◆ **STUDY TEXT**:
== Segment start ==
Periodic variation of Pauling electronegativities

The tendency of an atom in a molecule to attract the shared pair of electrons towards itself is known as electronegativity. It is a dimensionless quantity because it is only a tendency. The most commonly used scale to measure electronegativity was designed by Linus Pauling. The scale has been named the Pauling scale in his honour. According to this scale, fluorine is the most electronegative element, while cesium is the least electronegative element.

Trend-wise, as one moves from left to right across a period in the modern periodic table, the electronegativity increases as the nuclear charge increases and the atomic size decreases. However, if one moves down in a group, the electronegativity decreases as atomic size increases due to the addition of a valence shell, thereby decreasing the atom's attraction to electrons.
== Segment end ==
◆ **TASK INSTRUCTIONS**:
a) In the text on electronegativity, echo the passage that opens with "Periodic variation of" and closes with "least electronegative element.".
b) Translate this sentence from the text on electronegativity into Spanish: "It is a dimensionless quantity because it is only a tendency."
c) Go on with the text on electronegativity, picking up after its final sentence.

◆ **Records from a data collection**:
== Segment start ==
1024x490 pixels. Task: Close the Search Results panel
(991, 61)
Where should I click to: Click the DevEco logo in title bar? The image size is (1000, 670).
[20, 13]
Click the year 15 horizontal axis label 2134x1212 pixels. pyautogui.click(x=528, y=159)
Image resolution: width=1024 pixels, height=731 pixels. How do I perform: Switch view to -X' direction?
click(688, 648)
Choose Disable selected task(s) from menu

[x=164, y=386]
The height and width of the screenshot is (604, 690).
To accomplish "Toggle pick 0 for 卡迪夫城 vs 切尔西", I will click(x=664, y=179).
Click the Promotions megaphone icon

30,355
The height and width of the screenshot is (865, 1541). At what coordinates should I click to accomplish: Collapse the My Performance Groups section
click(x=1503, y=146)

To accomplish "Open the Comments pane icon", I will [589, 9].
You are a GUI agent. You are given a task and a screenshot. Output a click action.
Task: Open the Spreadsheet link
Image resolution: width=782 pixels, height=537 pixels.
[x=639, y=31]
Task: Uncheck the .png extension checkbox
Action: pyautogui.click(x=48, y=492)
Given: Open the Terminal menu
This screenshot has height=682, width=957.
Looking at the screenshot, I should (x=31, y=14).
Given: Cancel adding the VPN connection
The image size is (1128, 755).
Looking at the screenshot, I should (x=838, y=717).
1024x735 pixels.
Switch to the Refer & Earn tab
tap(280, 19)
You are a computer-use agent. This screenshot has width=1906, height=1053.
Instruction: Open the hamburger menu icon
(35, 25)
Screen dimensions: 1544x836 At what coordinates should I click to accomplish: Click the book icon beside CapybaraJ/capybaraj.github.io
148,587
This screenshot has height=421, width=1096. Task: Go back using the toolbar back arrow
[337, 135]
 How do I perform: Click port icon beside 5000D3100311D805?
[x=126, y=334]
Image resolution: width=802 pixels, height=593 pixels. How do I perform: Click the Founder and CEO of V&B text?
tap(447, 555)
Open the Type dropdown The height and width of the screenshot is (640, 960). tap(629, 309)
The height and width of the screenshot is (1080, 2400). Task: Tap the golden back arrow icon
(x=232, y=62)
== Segment end ==
◆ **ANSWERS BY TASK**:
a)
Periodic variation of Pauling electronegativities

The tendency of an atom in a molecule to attract the shared pair of electrons towards itself is known as electronegativity. It is a dimensionless quantity because it is only a tendency. The most commonly used scale to measure electronegativity was designed by Linus Pauling. The scale has been named the Pauling scale in his honour. According to this scale, fluorine is the most electronegative element, while cesium is the least electronegative element.

b) Es una magnitud adimensional porque es solo una tendencia.

c)
However, in group XIII (boron family), the electronegativity first decreases from boron to aluminium and then increases down the group. It is due to the fact that the atomic size increases as we move down the group, but at the same time the effective nuclear charge increases due to poor shielding of the inner d and f electrons. As a result, the force of attraction of the nucleus for the electrons increases and hence the electronegativity increases from aluminium to thallium.

== Valency ==

The valency of an element is the number of electrons that must be lost or gained by an atom to obtain a stable electron configuration. In simple terms, it is the measure of the combining capacity of an element to form chemical compounds. Electrons found in the outermost shell are generally known as valence electrons; the number of valence electrons determines the valency of an atom.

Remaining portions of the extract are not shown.